START Text section

- Born: 1904 Yekaterinodar region, Russian Empire
- Died: 1971 (aged 66–67)
- Education: Southern Federal University
- Scientific career
- Fields: Botany
- Workplaces: Kazakhstan Academy of Sciences
- Author abbrev. (botany): Gamajun.

= Aleksandra Gamayunova =

Soviet botanist (1904–1971)

Aleksandra Pavlovna Gamajunova (Александра Павловна Гамаюнова) (1904–1971) was a Soviet botanist.

== Early life and education ==

Gamajunova was the daughter of a gunsmith working in Izhevsk who returned to the Yekaterinodar region as an invalid in 1916 and, no longer able to work in his speciality, set up a typhus hospital. The conditions were very poor and he died of typhus in 1920, Gamajunova and her two sisters also contracting the disease. She studied in Rostov-on-Don and defended her PhD thesis in 1939.

== Career ==

In 1939 Gamajunova enrolled as a senior researcher at the Kazakhstan branch of the Academy of Sciences of the USSR. She became director in 1945, succeeding Nikolai Vasilievich Pavlov, and held this position until retiring due to illness in 1954. The remainder of her life was dedicated to cataloguing and describing the flora of Kazakhstan.

END Text section
START Collected material

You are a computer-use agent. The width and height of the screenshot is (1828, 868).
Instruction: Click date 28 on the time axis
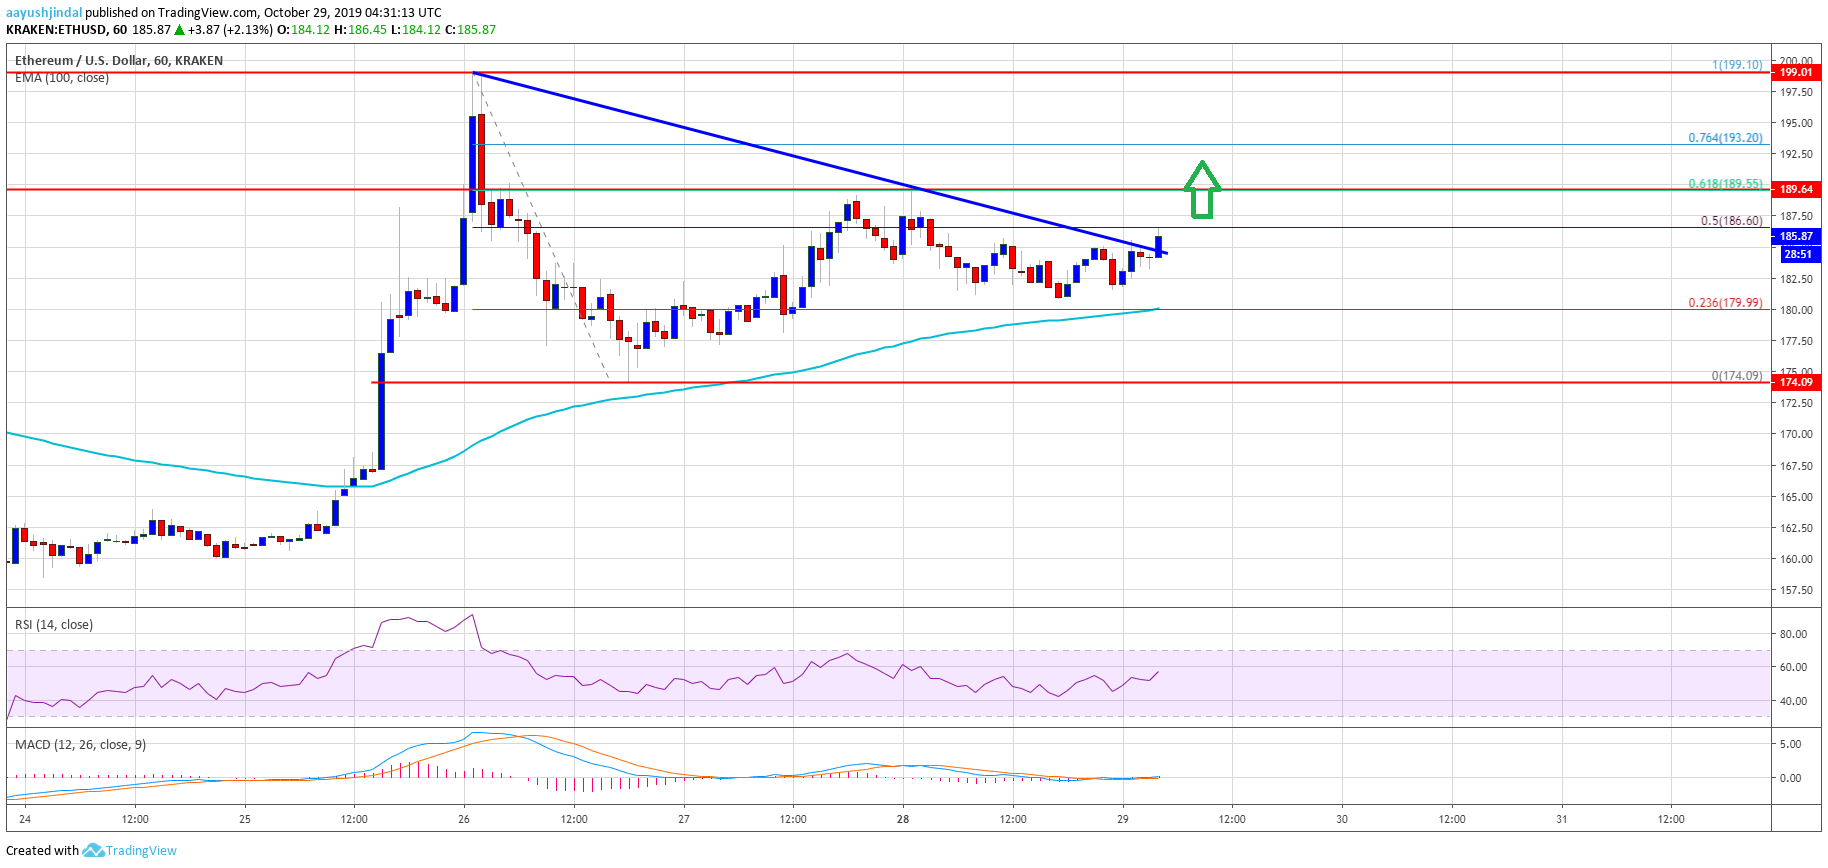click(903, 819)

END Collected material

Exercise requirements:
A – According to the Gamayunova biography, whom did she succeed as director in 1945?
B – Reproduce everything in the Gamayunova biography from "In 1939 Gamajunova" down to "flora of Kazakhstan.".

Answers to the exercise:
A – Nikolai Vasilievich Pavlov

B –
In 1939 Gamajunova enrolled as a senior researcher at the Kazakhstan branch of the Academy of Sciences of the USSR. She became director in 1945, succeeding Nikolai Vasilievich Pavlov, and held this position until retiring due to illness in 1954. The remainder of her life was dedicated to cataloguing and describing the flora of Kazakhstan.